# [WHAT YOU WILL DO]
Rewrite the part of the rows that opens with the line containing "Task: Click the directive" and closes with the line containing "coord(658,375)", requests included. Shift every coordinate in the answers by adding 53 to it.

# [DATA SUPPLIED]
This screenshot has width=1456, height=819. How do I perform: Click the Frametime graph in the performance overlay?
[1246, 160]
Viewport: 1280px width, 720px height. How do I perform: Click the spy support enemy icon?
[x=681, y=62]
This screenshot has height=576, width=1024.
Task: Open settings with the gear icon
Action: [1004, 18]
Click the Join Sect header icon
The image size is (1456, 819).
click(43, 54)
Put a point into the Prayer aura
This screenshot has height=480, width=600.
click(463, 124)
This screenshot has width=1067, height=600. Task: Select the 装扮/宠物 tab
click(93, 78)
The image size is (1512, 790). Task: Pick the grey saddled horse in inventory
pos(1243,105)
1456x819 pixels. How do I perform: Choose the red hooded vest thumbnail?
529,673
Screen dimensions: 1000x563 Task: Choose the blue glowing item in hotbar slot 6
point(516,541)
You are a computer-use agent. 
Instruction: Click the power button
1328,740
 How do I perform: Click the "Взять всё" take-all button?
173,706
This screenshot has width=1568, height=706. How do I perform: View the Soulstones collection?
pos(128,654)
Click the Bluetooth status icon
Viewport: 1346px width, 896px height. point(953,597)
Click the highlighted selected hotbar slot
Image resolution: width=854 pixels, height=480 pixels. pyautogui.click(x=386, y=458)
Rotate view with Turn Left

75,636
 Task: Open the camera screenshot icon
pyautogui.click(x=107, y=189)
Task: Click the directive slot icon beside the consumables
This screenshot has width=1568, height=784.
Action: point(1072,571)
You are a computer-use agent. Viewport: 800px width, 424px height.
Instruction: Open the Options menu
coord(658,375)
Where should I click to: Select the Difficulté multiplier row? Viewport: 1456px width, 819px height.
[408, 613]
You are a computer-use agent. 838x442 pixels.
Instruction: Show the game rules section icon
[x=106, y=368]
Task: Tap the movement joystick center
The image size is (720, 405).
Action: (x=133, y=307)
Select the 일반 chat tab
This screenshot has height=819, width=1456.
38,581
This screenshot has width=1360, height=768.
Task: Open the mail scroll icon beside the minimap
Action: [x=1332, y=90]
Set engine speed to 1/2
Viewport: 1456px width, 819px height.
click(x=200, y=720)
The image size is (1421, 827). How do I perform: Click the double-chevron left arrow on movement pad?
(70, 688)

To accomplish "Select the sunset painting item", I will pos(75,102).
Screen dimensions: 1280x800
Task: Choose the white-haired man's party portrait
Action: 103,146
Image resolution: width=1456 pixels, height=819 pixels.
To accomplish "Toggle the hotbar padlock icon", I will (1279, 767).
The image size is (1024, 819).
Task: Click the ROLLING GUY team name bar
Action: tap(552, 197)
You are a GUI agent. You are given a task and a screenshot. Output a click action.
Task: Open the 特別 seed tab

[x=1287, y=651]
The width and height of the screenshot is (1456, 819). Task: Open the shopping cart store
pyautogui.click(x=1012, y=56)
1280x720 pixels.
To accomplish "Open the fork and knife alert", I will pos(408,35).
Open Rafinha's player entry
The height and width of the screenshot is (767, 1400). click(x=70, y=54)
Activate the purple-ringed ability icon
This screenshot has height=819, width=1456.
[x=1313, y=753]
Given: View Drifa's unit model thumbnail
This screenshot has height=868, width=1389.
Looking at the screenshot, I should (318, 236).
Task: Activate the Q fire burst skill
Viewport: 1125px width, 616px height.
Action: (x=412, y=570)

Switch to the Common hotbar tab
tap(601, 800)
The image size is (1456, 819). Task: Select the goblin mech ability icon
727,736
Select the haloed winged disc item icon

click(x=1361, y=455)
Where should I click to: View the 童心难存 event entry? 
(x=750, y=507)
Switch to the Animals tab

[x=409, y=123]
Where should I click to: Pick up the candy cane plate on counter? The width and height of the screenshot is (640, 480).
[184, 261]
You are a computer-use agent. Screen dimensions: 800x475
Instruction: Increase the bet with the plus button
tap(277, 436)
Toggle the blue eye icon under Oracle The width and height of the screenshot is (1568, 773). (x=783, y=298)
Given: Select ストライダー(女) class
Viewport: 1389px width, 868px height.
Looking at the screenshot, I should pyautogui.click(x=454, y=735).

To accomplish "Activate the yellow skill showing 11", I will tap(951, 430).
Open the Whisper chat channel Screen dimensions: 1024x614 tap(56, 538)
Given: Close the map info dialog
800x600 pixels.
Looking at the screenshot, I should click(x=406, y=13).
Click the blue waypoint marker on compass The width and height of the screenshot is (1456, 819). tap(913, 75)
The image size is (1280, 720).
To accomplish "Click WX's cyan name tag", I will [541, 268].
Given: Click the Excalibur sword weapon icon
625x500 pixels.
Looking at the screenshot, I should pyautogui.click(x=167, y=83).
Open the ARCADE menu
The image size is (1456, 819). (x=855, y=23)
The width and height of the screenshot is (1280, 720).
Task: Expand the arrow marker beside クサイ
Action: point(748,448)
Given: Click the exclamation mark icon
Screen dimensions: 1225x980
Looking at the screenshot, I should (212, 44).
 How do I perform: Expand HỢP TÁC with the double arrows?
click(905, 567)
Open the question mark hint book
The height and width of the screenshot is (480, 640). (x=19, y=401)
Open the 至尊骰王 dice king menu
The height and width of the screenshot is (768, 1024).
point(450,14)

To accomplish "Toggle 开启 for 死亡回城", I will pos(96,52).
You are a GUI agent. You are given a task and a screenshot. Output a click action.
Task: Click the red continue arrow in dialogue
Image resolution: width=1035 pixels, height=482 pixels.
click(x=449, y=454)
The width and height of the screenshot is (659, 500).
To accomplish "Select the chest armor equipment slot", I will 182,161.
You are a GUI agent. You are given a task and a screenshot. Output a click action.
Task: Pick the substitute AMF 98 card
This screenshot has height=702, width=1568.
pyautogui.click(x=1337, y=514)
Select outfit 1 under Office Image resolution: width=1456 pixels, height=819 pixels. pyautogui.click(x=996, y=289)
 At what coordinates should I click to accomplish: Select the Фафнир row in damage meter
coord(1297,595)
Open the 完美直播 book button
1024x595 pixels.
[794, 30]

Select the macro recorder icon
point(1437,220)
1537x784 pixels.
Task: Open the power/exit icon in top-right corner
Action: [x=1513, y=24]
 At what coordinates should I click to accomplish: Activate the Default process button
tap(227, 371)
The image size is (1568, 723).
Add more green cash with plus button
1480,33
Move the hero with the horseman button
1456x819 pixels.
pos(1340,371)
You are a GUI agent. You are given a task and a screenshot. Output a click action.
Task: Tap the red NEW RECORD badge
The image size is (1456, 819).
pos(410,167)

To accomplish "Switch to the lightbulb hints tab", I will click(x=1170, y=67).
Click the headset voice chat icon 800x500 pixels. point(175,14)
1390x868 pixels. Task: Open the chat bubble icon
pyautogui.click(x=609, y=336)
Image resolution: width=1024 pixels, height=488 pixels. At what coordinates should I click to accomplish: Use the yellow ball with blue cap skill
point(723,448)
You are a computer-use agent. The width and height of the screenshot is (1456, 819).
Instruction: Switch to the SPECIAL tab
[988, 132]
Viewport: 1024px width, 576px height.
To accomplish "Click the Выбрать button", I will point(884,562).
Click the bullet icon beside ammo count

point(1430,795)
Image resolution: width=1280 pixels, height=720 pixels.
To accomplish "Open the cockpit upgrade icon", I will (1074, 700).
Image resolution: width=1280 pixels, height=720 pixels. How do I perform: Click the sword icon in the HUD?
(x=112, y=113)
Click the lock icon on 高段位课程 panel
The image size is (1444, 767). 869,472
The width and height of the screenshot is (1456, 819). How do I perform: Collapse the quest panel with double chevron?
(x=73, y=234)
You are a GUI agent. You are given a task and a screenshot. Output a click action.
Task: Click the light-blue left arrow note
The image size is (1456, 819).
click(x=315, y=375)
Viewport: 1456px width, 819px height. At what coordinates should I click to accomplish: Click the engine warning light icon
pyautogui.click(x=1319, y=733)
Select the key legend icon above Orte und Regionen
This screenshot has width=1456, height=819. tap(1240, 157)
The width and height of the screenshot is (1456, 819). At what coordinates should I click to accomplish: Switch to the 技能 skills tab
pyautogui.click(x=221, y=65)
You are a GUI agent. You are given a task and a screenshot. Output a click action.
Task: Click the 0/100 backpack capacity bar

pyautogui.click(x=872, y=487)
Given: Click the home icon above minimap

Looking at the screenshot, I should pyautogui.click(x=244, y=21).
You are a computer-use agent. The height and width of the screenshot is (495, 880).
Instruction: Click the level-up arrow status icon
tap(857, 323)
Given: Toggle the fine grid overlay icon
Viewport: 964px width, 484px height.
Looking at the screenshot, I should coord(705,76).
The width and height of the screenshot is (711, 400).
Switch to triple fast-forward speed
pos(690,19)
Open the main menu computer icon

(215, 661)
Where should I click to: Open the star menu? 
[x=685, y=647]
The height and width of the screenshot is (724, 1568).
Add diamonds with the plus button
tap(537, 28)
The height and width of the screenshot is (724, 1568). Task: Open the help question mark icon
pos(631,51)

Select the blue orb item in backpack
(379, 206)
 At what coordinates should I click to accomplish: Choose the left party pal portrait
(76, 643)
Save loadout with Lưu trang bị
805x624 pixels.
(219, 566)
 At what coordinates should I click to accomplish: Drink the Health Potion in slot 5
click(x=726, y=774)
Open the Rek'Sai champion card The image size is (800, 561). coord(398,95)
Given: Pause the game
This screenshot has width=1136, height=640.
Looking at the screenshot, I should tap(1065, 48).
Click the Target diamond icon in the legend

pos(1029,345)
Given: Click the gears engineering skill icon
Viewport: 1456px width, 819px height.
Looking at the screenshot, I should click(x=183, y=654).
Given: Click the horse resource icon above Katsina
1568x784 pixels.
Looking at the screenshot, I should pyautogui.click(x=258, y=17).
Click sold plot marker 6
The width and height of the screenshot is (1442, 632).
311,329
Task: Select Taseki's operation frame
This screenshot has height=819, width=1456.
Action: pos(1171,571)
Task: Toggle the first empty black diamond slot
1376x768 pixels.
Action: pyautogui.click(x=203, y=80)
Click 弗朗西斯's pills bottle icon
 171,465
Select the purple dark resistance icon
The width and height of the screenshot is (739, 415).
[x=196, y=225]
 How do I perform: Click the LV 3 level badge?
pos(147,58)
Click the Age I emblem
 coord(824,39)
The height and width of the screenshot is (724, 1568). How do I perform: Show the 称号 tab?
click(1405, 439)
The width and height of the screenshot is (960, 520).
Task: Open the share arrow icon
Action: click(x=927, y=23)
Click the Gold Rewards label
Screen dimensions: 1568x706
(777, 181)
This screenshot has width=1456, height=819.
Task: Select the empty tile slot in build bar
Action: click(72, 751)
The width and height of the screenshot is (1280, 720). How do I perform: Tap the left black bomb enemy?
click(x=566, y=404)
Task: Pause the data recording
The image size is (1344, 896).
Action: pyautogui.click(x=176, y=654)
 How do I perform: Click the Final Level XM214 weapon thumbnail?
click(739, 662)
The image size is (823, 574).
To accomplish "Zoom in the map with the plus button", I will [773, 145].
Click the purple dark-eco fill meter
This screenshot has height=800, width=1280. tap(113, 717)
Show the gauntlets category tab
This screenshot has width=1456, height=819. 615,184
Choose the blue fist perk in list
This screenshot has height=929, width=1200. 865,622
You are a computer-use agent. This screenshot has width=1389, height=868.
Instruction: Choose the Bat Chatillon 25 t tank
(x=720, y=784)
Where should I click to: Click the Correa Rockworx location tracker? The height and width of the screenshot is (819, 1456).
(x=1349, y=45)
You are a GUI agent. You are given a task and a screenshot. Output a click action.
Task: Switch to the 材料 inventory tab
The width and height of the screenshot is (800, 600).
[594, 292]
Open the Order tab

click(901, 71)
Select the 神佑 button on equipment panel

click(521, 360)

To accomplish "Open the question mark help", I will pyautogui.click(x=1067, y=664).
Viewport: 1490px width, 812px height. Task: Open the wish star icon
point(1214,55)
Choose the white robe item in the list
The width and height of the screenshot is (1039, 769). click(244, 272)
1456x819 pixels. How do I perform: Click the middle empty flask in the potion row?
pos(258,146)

# [THE COMPLETED TASK]
Task: Click the directive slot icon beside the consumables
This screenshot has width=1568, height=784.
Action: point(1125,624)
You are a computer-use agent. Viewport: 800px width, 424px height.
Instruction: Open the Options menu
coord(711,428)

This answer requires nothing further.